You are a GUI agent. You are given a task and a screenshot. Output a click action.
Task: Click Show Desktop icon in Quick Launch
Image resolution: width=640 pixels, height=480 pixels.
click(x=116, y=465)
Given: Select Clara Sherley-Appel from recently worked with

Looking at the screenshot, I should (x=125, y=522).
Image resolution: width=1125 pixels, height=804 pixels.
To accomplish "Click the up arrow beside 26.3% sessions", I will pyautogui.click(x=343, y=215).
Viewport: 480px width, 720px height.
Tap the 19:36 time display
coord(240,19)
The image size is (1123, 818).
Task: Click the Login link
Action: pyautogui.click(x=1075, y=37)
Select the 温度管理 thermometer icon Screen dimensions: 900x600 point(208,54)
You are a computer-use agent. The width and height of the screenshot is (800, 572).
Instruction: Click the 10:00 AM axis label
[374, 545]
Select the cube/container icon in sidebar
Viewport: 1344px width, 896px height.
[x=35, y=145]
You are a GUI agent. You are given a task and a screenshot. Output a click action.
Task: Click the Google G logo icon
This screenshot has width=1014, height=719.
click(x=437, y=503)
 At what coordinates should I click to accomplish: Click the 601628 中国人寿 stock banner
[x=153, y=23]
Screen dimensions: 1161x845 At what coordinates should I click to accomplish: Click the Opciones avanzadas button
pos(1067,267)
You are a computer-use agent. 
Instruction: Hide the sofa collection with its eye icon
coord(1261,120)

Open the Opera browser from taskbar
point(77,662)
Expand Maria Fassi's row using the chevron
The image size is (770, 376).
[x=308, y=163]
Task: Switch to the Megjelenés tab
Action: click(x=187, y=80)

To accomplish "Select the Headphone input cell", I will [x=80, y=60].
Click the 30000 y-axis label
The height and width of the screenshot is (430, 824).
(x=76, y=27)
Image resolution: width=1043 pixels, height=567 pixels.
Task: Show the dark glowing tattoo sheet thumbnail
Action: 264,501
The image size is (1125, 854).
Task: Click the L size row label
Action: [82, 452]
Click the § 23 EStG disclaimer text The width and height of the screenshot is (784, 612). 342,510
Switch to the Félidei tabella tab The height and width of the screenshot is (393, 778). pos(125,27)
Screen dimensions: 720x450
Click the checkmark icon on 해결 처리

◇ ◇ ◇ ◇

» **WORK TO BE COMPLETED**:
Reproduce, exactly and with both ends included, every line from the one that contains "This screenshot has width=1014, height=719." to the end of the listing above.

» **ANSWER BOX**:
This screenshot has width=1014, height=719.
click(x=437, y=503)
 At what coordinates should I click to accomplish: Click the 601628 中国人寿 stock banner
[x=153, y=23]
Screen dimensions: 1161x845 At what coordinates should I click to accomplish: Click the Opciones avanzadas button
pos(1067,267)
You are a computer-use agent. 
Instruction: Hide the sofa collection with its eye icon
coord(1261,120)

Open the Opera browser from taskbar
point(77,662)
Expand Maria Fassi's row using the chevron
The image size is (770, 376).
[x=308, y=163]
Task: Switch to the Megjelenés tab
Action: click(x=187, y=80)

To accomplish "Select the Headphone input cell", I will [x=80, y=60].
Click the 30000 y-axis label
The height and width of the screenshot is (430, 824).
(x=76, y=27)
Image resolution: width=1043 pixels, height=567 pixels.
Task: Show the dark glowing tattoo sheet thumbnail
Action: 264,501
The image size is (1125, 854).
Task: Click the L size row label
Action: [82, 452]
Click the § 23 EStG disclaimer text The width and height of the screenshot is (784, 612). 342,510
Switch to the Félidei tabella tab The height and width of the screenshot is (393, 778). pos(125,27)
Screen dimensions: 720x450
Click the checkmark icon on 해결 처리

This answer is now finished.